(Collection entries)
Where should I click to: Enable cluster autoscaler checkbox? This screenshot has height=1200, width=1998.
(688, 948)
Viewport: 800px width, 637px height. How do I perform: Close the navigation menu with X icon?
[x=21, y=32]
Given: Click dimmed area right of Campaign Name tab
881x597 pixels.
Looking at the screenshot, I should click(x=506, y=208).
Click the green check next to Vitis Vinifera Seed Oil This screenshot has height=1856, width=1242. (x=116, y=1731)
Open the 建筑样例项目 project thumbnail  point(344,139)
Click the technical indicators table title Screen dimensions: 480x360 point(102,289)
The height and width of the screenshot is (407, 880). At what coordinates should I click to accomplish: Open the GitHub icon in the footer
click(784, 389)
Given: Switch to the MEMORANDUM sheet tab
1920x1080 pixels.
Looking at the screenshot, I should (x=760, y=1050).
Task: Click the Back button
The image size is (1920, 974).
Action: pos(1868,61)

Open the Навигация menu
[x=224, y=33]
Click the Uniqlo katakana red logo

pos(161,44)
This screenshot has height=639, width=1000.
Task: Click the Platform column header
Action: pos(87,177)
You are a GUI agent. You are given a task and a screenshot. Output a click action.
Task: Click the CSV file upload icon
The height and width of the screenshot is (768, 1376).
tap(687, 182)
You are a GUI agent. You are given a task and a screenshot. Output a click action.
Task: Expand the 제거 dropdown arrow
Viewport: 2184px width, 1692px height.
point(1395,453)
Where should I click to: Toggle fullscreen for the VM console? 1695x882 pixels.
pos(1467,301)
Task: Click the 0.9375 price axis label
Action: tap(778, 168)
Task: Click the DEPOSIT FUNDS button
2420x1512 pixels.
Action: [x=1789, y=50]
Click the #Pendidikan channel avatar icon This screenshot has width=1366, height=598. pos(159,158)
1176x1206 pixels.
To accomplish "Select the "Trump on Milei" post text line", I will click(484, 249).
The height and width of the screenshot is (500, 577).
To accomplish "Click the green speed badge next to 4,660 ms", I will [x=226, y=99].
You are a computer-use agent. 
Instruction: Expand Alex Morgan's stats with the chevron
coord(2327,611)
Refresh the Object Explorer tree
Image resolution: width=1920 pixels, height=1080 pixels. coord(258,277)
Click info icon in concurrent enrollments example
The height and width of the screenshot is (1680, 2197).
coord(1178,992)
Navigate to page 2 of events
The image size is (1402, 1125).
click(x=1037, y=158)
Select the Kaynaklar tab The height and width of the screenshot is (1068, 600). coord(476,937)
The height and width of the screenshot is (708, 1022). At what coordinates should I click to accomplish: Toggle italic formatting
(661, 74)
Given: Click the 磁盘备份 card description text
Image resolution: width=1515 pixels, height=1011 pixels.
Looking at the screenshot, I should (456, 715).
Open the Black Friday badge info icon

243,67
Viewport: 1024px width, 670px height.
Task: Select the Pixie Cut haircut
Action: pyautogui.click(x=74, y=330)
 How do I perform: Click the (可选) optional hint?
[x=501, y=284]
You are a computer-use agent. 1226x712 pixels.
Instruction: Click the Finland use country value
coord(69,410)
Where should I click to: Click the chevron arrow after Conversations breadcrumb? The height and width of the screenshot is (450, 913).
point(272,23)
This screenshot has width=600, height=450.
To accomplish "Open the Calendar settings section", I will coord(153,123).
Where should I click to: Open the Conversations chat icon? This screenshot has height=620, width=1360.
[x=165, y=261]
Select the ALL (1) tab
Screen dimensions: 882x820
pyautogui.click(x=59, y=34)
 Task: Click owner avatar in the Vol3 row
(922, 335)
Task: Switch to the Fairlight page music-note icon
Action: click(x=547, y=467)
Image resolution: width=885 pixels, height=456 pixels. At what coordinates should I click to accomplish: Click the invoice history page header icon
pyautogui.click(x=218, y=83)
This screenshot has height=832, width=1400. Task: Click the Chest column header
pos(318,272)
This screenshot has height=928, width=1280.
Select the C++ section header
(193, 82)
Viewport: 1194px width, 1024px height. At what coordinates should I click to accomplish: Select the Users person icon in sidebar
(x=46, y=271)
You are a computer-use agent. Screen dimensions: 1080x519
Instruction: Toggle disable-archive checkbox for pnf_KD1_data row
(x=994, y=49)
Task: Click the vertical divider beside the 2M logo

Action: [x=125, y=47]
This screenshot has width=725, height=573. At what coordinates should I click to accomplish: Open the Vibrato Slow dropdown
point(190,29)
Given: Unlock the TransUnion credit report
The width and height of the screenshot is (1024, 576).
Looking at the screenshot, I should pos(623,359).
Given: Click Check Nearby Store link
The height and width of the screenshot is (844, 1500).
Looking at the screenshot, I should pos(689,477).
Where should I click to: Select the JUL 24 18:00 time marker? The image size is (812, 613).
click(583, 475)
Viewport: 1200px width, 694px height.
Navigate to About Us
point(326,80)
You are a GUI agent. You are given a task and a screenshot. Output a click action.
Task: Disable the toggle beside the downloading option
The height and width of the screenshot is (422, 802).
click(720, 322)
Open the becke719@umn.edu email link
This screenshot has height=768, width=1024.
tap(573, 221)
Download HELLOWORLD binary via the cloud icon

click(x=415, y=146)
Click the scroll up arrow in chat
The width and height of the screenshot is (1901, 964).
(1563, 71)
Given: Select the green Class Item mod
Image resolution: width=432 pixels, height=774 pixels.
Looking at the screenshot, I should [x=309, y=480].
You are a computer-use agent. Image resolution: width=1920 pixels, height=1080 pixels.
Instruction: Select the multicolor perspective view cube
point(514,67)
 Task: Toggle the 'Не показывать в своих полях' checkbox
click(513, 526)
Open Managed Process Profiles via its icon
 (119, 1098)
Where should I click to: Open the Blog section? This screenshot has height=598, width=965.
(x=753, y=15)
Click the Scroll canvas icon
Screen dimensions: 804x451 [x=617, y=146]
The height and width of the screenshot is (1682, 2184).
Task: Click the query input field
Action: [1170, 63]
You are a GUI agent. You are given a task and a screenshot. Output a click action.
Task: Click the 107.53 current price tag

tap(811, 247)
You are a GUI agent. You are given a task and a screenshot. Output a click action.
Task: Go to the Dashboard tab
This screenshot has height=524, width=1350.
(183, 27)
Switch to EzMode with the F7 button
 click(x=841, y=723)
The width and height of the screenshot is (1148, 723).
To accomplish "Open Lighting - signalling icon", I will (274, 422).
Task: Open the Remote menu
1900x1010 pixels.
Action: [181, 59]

Goal
Rewrite the entries from the start of the records through the line containing "Action: tap(778, 168)", changing "checkbox" to "check box" and leaving everything else as it is.

Written solution
Where should I click to: Enable cluster autoscaler check box? This screenshot has height=1200, width=1998.
(688, 948)
Viewport: 800px width, 637px height. How do I perform: Close the navigation menu with X icon?
[x=21, y=32]
Given: Click dimmed area right of Campaign Name tab
881x597 pixels.
Looking at the screenshot, I should click(x=506, y=208).
Click the green check next to Vitis Vinifera Seed Oil This screenshot has height=1856, width=1242. (x=116, y=1731)
Open the 建筑样例项目 project thumbnail  point(344,139)
Click the technical indicators table title Screen dimensions: 480x360 point(102,289)
The height and width of the screenshot is (407, 880). At what coordinates should I click to accomplish: Open the GitHub icon in the footer
click(784, 389)
Given: Switch to the MEMORANDUM sheet tab
1920x1080 pixels.
Looking at the screenshot, I should (x=760, y=1050).
Task: Click the Back button
The image size is (1920, 974).
Action: pos(1868,61)

Open the Навигация menu
[x=224, y=33]
Click the Uniqlo katakana red logo

pos(161,44)
This screenshot has height=639, width=1000.
Task: Click the Platform column header
Action: pos(87,177)
You are a GUI agent. You are given a task and a screenshot. Output a click action.
Task: Click the CSV file upload icon
The height and width of the screenshot is (768, 1376).
tap(687, 182)
You are a GUI agent. You are given a task and a screenshot. Output a click action.
Task: Expand the 제거 dropdown arrow
Viewport: 2184px width, 1692px height.
point(1395,453)
Where should I click to: Toggle fullscreen for the VM console? 1695x882 pixels.
pos(1467,301)
Task: Click the 0.9375 price axis label
Action: tap(778, 168)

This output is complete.